Now that the House Financial Services Committee has wrapped up its debate over the proposed Consumer Financial Protection Agency, it will continue its important work on financial regulatory reform by turning its attention to policies to address systemic risk posed by the nation's largest financial institutions.
To prevent another calamitous government bailout of the financial industry, Congress must establish a regulatory framework that achieves two basic goals. First, it must subject all financial institutions, regardless of size, to meaningful market discipline. Second, it must enable large complex institutions to be resolved in an orderly manner and at no cost to taxpayers.
After last year's collapse of the capital markets, the Federal Reserve and the Treasury Department concluded that the only way to prevent a potential financial and economic meltdown was to inject a colossal amount of government funding directly into the nation's mega-institutions. Through regulator-assisted and/or encouraged mergers, they became even larger. The validation of "too big to fail" was an unfortunate side effect of their actions. It was not good for markets, since it has exacerbated moral hazard, and it was not good for smaller institutions, since they are put at a competitive disadvantage.
We place a tremendous responsibility upon the executive management and directors of financial services firms to operate their institutions wisely and in a way that serves the public interest. We place tremendous responsibility on their regulators to properly oversee them. However, some institutions have grown so large that they may not just be "too big to fail," but perhaps also too big for their executive officers to properly manage their risks; too big for their directors to understand and properly oversee their risks; too big for their regulators to comprehensively supervise their risks; and too politically influential to be good for the financial system as a whole.
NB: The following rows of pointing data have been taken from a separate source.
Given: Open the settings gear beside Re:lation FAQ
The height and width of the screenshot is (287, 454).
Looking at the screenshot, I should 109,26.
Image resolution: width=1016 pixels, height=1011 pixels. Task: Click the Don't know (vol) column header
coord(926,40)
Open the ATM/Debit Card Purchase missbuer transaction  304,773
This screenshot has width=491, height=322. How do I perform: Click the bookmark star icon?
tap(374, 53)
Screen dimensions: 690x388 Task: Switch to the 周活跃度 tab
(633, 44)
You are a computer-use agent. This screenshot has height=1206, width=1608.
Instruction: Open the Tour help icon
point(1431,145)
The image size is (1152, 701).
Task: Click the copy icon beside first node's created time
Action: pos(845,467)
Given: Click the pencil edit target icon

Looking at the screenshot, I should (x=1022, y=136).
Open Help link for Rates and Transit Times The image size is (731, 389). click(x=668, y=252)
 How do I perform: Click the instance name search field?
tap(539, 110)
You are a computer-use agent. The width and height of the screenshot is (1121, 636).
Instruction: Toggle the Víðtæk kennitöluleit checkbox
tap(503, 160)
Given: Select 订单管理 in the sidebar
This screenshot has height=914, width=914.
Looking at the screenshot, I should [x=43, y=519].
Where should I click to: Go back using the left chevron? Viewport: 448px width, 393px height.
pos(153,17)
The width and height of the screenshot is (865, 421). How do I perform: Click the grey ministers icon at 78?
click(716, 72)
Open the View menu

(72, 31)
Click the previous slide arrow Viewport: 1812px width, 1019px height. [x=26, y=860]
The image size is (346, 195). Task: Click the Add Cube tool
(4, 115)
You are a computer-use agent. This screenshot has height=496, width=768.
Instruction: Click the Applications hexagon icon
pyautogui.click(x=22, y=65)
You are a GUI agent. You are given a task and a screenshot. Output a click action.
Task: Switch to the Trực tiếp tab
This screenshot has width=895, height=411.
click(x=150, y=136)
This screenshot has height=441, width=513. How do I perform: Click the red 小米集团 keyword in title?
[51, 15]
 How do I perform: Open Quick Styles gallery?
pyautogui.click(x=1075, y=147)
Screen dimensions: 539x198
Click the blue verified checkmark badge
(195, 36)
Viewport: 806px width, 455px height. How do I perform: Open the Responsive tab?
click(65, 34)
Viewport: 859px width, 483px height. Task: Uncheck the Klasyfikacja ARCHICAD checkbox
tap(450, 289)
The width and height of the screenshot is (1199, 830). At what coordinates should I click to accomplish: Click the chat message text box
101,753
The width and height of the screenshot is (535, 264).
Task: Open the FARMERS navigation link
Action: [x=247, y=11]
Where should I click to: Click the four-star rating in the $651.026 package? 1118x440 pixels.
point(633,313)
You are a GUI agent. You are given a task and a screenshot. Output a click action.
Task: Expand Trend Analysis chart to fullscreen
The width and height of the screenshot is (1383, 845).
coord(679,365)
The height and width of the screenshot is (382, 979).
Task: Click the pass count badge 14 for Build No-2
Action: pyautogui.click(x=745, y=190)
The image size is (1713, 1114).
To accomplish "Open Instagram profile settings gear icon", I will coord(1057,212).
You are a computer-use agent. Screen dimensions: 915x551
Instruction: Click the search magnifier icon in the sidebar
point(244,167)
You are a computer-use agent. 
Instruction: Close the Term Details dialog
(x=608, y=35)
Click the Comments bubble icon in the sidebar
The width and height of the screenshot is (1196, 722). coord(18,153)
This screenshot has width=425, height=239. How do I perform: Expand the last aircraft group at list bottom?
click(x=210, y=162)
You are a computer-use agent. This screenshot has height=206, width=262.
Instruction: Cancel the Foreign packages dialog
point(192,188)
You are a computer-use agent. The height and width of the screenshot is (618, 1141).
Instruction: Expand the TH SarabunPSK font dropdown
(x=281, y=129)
If we fail to learn from this experience and to enact real reforms, we will have done nothing to restore a good balance and protect the system from a future collapse.
A viable system of financial supervision cannot reward financial firms that operate in an unsafe and unsound manner and become insolvent. Such institutions must be allowed to fail, regardless of their size or complexity.
Under the president's proposal, a resolution regime would be created with the ability to establish conservatorship or receivership of a failing firm. Although the proposal contains many useful elements, it also contemplates giving the Treasury almost unlimited authority to stabilize a failing institution by providing loans to it, purchasing assets from it, guaranteeing its liabilities or making equity investments in it. In short, the proposal leaves open the possibility that a firm could be propped up to continue doing business as usual.
If we hope to avoid future calamities that leave taxpayers on the hook for billions of dollars, Congress must not allow this. The resolution process must be orderly, but it also must involve losses to shareholders and long-term creditors and the removal of directors and management.
Another component of the administration's proposal is the creation of a Financial Services Oversight Council. The council's mission would be to facilitate information sharing and coordination among regulatory bodies, identify emerging risks, advise on the identification of systemic institutions and provide a forum for resolving jurisdictional disputes.
These are valuable functions. However, given the council's broad mission, the omission of state financial regulators will seriously curtail the council's view of the financial system and emerging risks. States supervise 73% of the insured depository institutions in the nation, including three of the top 10. States also oversee financial service providers not affiliated with a depository institution, such as insurance companies, securities firms, mortgage providers, money-services businesses and consumer finance companies. Because of our proximity to and knowledge of the entities we regulate, local economic conditions and consumers in our states, my fellow state regulators and I are often the first to identify emerging trends, practices or products that threaten the financial system. That was certainly true leading up to the mortgage crisis. The involvement of state regulators is vital for the council to fulfill its mission.
I support the Treasury Department's Sept. 3 announcement of core principles for regulatory capital standards. Higher capital standards, especially for systemically significant firms, will enhance the stability of the financial system. I also support many of the ideas for improving the regulation and supervision of large financial institutions laid out recently by Federal Reserve and FDIC officials. There is much work that needs to be done, both domestically and in coordination with supervisors in other countries, to raise safety and soundness standards and to facilitate the unwinding of large, internationally active firms. Much of this can be done without legislation. Yet it is up to Congress to learn from the mistakes of the past and establish the foundation. We cannot allow "too big to fail" banks to run roughshod over the principles that made the American financial system successful.